[Information given — start]

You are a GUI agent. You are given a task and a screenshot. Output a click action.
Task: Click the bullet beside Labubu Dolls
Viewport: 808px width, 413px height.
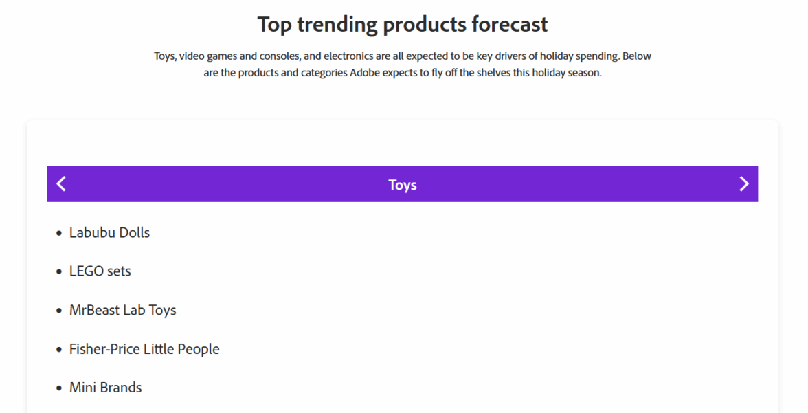point(59,234)
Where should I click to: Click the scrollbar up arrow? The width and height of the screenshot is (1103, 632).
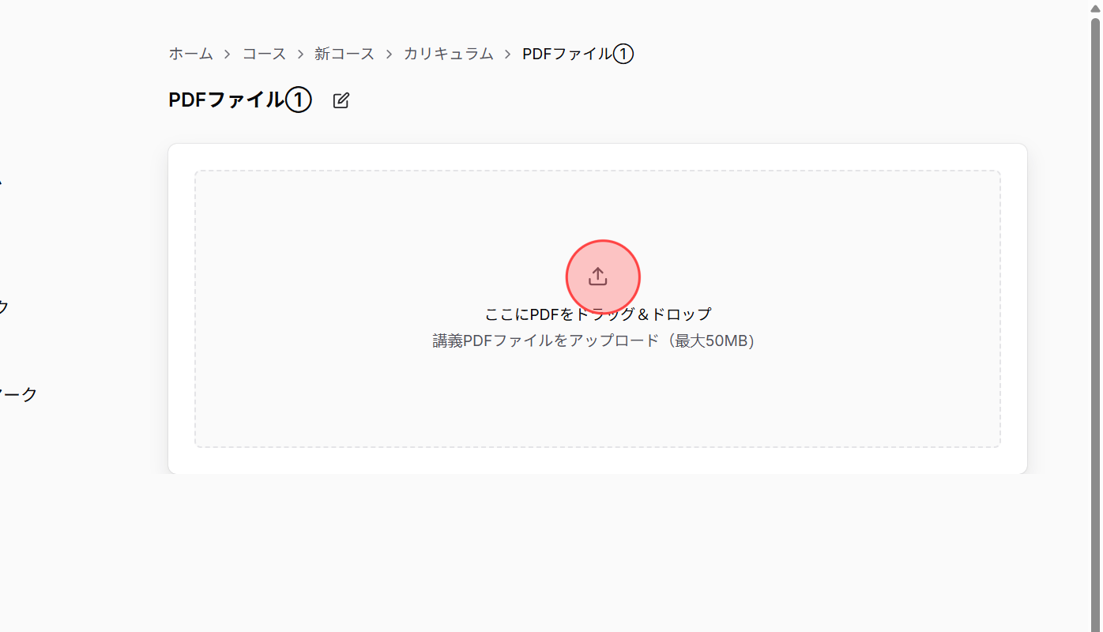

[Information given — finish]

In the entries above, find each line with the word "screenshot" and show it.

_Written answer_:
You are a GUI agent. You are given a task and a screenshot. Output a click action.
Where should I click to: Click the scrollbar up arrow? The width and height of the screenshot is (1103, 632).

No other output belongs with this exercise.